Problem to solve
Using the entries that follow, write out the line containing "You are a GUI", the line containing "Task: Collapse the 订单管理 section", and every line between them, exactly and nothing else.

Task inputs
***

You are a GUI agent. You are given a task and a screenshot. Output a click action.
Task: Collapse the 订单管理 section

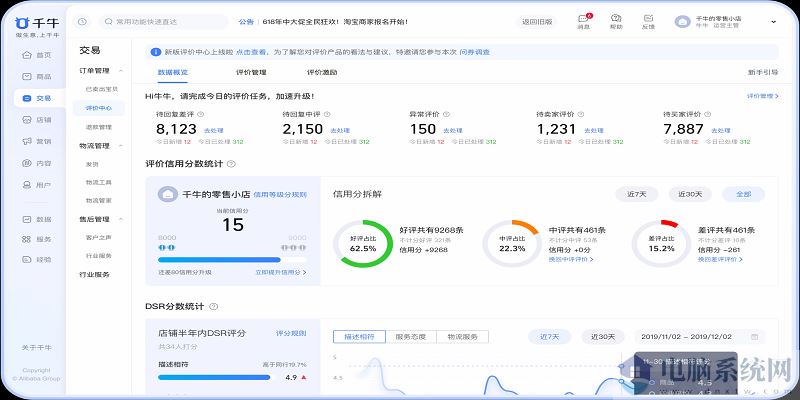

***

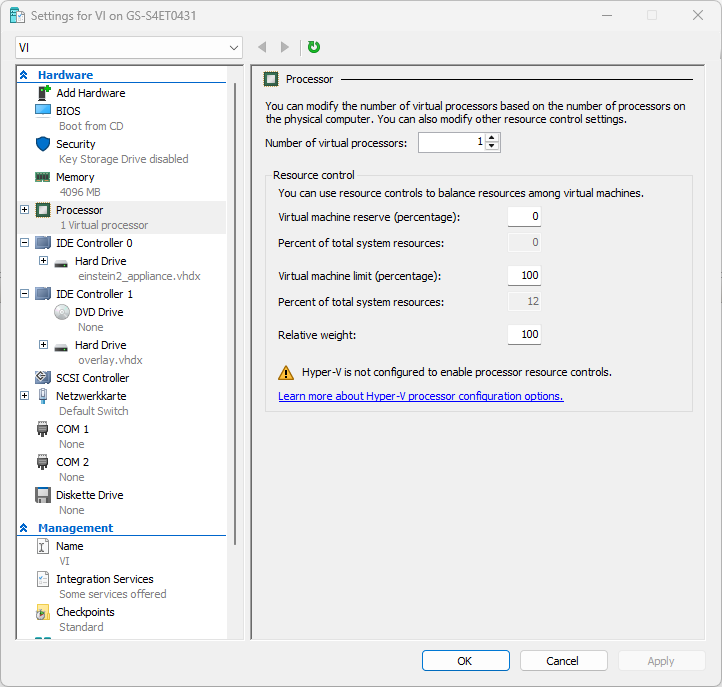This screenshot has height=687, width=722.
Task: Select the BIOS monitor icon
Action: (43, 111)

***

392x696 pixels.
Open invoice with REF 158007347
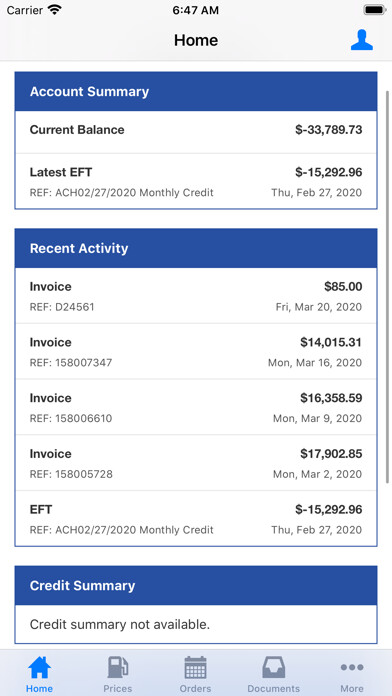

***

Response to this exercise
You are a GUI agent. You are given a task and a screenshot. Output a click action.
Task: Collapse the 订单管理 section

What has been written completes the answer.